Each weekend, I analyze market conditions using sentiment and technical indicators. The goal is to determine if we are in a bullish, bearish, or sideways market environment. *
JUST RELEASED: Understanding Options (McGraw-Hill, 2E) and Understanding Stocks (McGraw-Hill, 2E): http://bit.ly/1bl0ZNk
My latest MarketWatch article (January): http://on.mktw.net/1bEjAEc
AAII survey (1/1/2014)
43.1% Bullish. 29.3% Bearish.
Bearish: If sentiment is over 50% bullish.
Bullish: If sentiment is over 50% bearish.
Investor’s Intelligence (1/1/2014)
61.6% Bullish. 15.2% Bearish.
Bearish: If sentiment is over 60% bullish.
Bullish: If sentiment is over 60% bearish.
CBOE Equity Put/Call Ratio: .56
Bearish: Less than or near .50 is bearish (more call options are being bought).
Bullish: Higher than or near 1.0 is bullish (more put options are being bought)
Bearish: Less than or near 12.
Bullish: Greater than or near 40.
Moving Averages (daily): S&P 500 is above its 50-day moving average, its 100-day and 200-day MA, and pointing down.
Bearish: Index crosses below 50-, 100-, or 200-day MA.

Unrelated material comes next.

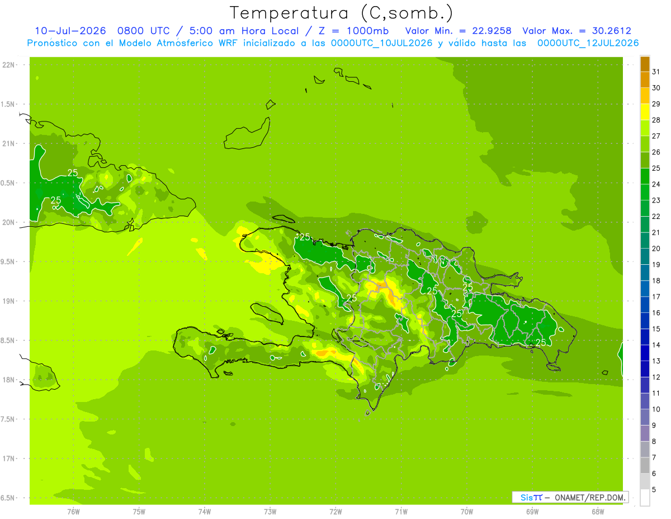Pick the blue legend swatch between 15 and 16

(645, 321)
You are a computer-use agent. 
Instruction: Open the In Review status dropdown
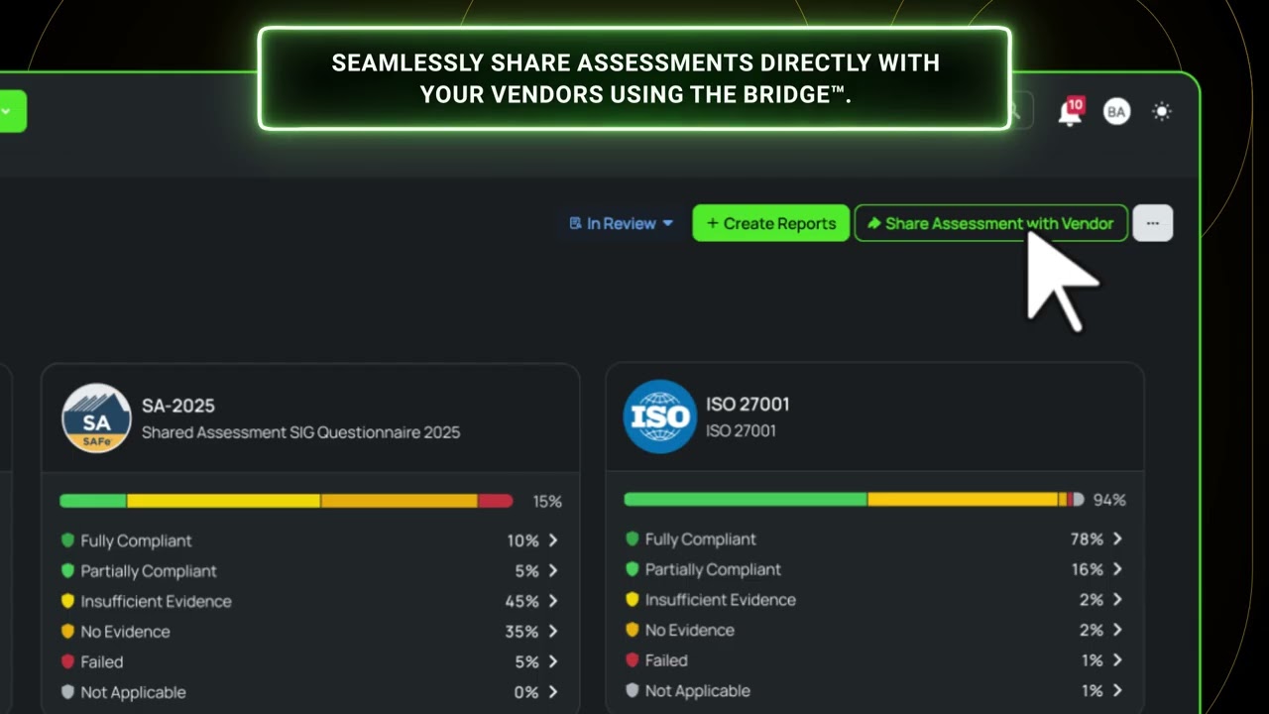coord(622,223)
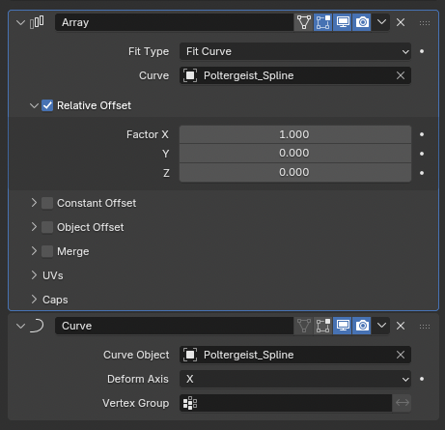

Bullish: Index crosses over 50-day, 100-day, and 200-day MA.
MACD: MACD is above the zero line, above its red 9-day signal line, and pointing down (slightly). (Note: I’m using the settings, 19,39,9, recommended by Gerald Appel, MACD’s creator.)
Bearish: MACD line crosses below 9-day (red or gray) signal line. MACD line (black line) crosses below zero line.
Bullish: MACD line crosses above 9-day signal line. MACD line crosses above zero line.
RSI: RSI is at 60.53 (on 1/3/2014)
Overbought: When RSI rises to 70 or above.
Oversold: When RSI falls to 30 or below.
Note: RSI can remain overbought or oversold for extended time periods.
Bonds: U.S. 10-year yield is at 3.00% (on 1/3/2014)
Note: 3.0% or higher is significant (consider selling bond funds as yield rises). 3.5% or higher and risk increases (for bondholders).
Analysis: Sentiment is still on the high side, but not extreme. Technical indicators, although bullish, are giving mixed signals. This is the time to sit back and let the market lead the way.
Opinion: As I’ve said for several months, emerging markets are struggling, as are bonds. As you know, the yield on the 10 year is at 3 percent and will likely go higher. This will put pressure on emerging markets as well as bonds. If you still own bond mutual funds, this might be the time to reduce your holdings. Interest rates will continue to rise.
Even with all the problems in the world, the majority of money managers and most connected to Wall Street believe the U.S. bull market will continue. In fact, the theory is that as the rest of the world struggles, and bond investors flee, they will go to stocks. It’s a good theory and billions ofdollars are riding on this idea.
Nevertheless, even though Wall Street always has an upside bias, the contrarian in me is suspicious when too many people are leaning to only one side. Even long time bears have thrown in the towel, and are reluctantly going long. I know from experience that the market always finds a way of fooling the most amount of people. Let’s see if it can do so again.
Also, just because last year was easy doesn’t mean this year will be. In hindsight, all you had to do was stick your money in an index fund or any equity mutual fund and you would have done well. With all the problems brewing in the world, do you really think it will be as easy this year? In my opinion, investors will have to work for their gains. Nevertheless, I will let the market do the talking, so let’s see what it has in store for us this week. (As you may know, Asia is getting hit tonight.)
Bottom line: Sit back and wait for the market to reveal its hand. The market is leaning to the upside but there are many danger signs.
* Note: These signals are not actionable trades, but only guidelines. Always use other indicators, and your own research, to confirm before buying or selling.